Professor Lee was born in Seoul, South Korea and her family immigrated to the US when she was in middle school. She gravitated towards math and science courses in high school due to the language barrier and pursued chemistry at University of Pennsylvania. With BS in chemistry, she worked in the pharmaceutical industry for 4 years where she fell in love with synthetic organic chemistry. She decided to attend Brown to get a Ph.D. in organic synthesis. After a year of postdoctoral work at MIT in organometallic chemistry, she came to Simmons. She’s been teaching organic chemistry to science majors and pre health majors since 1994. She has put much of her effort into innovative teaching. There are two main areas of curricular change that she’s proud of: first is converting traditional lectures into “flipped lectures” for organic chemistry I and II. In the flipped lecture model, students watch a video before class and during "class", which is really a problem solving session, all the students are sent to white boards to solve problems. The second innovative curriculum change is the conversion of traditional labs to research incorporated labs. The recent paper entitled “Using Green Chemistry Principles as a Framework to Incorporate Research into the Organic Laboratory Curriculum” in the Journal of Chemical Education describes how this was accomplished. Research integration has made it possible for students to get involved in research in their first year. Peer mentoring is then used to train students for 2-3 more years in the art of research. This makes it possible for seniors to contribute independently. With these changes in curriculum, there has been tremendous evolution in how research is done by undergraduates at Simmons in the last ten years.

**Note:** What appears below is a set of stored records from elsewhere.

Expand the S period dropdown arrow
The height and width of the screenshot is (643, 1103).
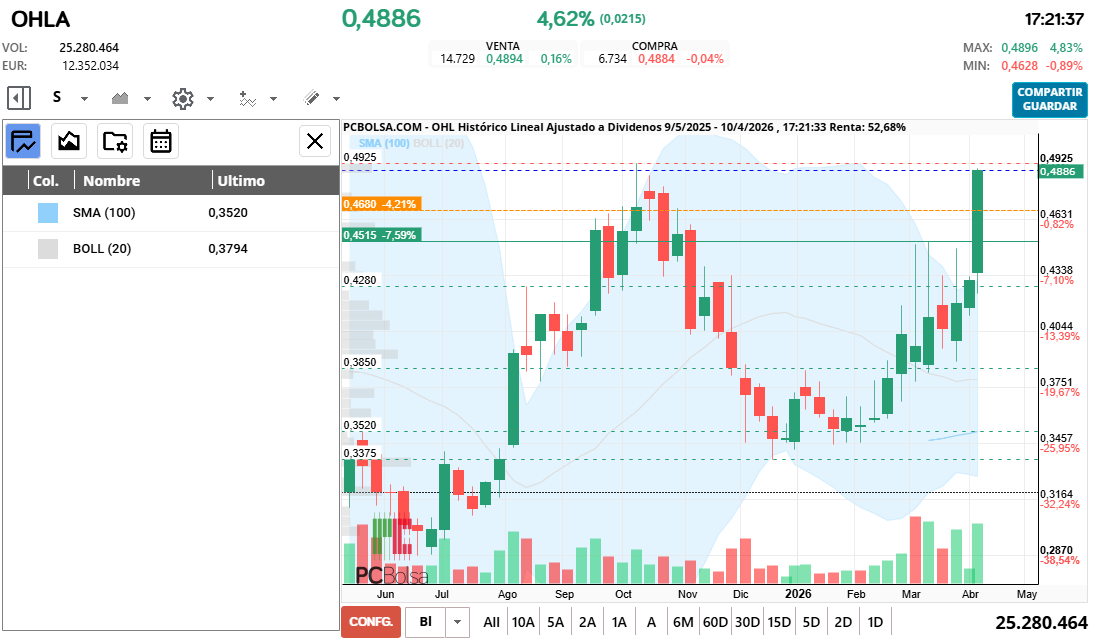[85, 99]
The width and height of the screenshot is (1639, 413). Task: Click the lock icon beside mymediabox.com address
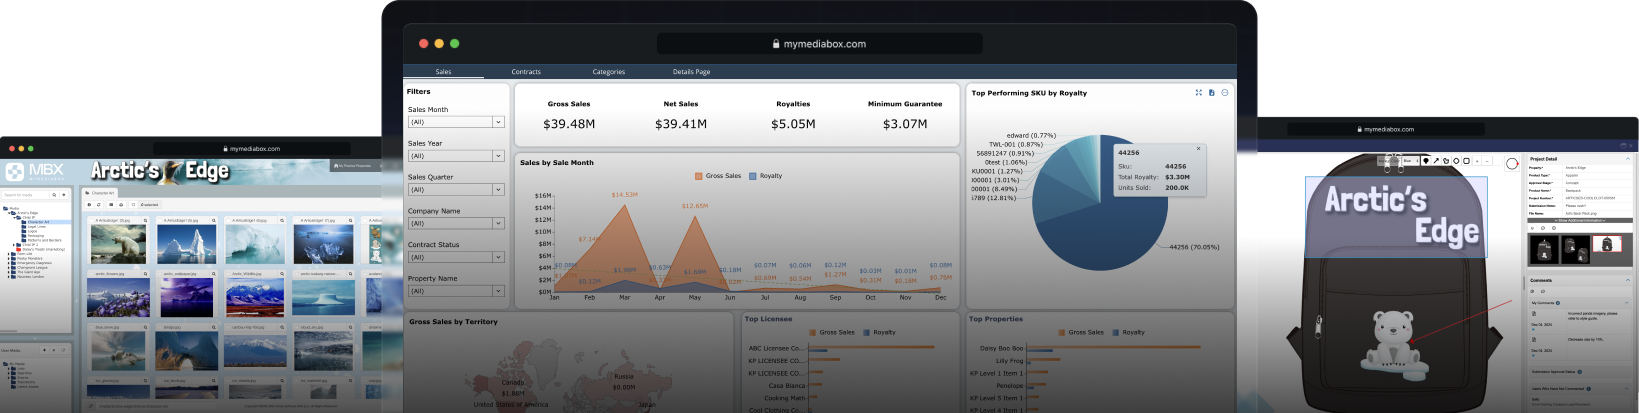(776, 44)
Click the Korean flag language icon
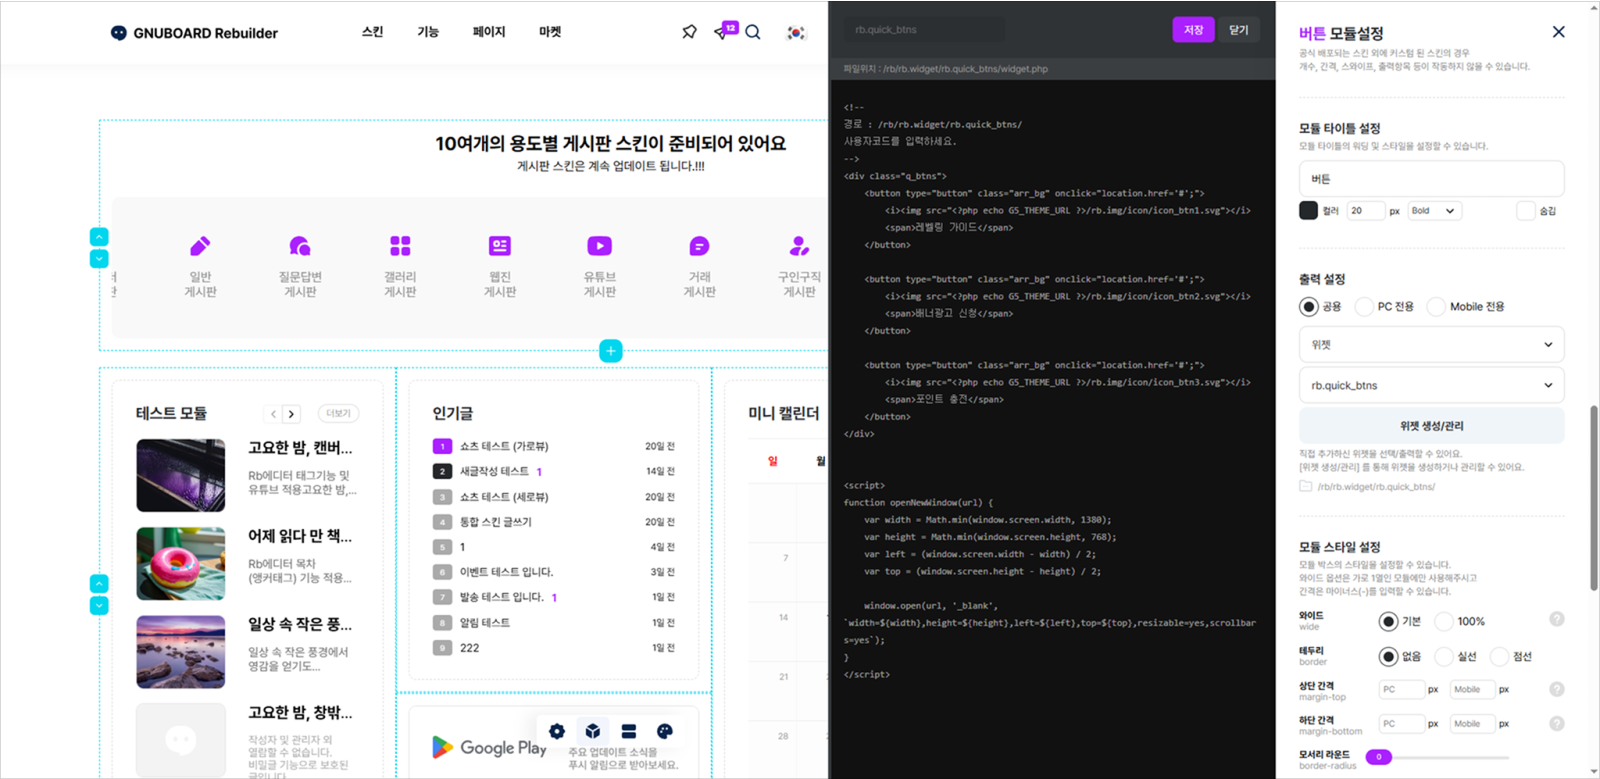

Chem 111 Introductory Chemistry: Inorganic
Chem 112 Introductory Chemistry: organic
Chem 114 Organic Chemistry I
Chem 225 Organic Chemistry II
Chem 343 Advanced Topics in Modern Chemistry
My students and I have been working on the projects listed below, all involving synthesis and characterization of a green copolymer made up of two monomers, vinylbenzylthymine (VBT) and 4-vinylbenzyl trialkyl ammonium chloride (VBA). Due to the thymine moiety in VBT, the copolymer has the ability to photo-crosslink upon irradiation with ultraviolet light, and with VBA it is water-soluble. Possible future applications of the VBT/VBA copolymer include as a photoresist that can be used to manufacture semiconductors and as an antibacterial film on surfaces.
- Studying optimization of monomer synthesis, vinylbenzylthymine (VBT) using design of experiments (DOE).
- Study the molecular weights for different VBT/VBA copolymers ratios via Gel Permeation Chromatography (GPC).
- Study of the photo-induced immobilization process of the VBT/VBA copolymer using both UV-Vis Spectrophotometry (UV-VIS) and GPC to determine the gel point of the copolymer at which optimal crosslinking is achieved.
- Study of synthesizing block copolymer with VBT and VBA. These copolymers have different properties than randomly synthesized copolymers and will have interesting applications such as drug delivery.
- Research into incorporating thymine onto natural polymers such as pullulan, chitin, or other natural polyol.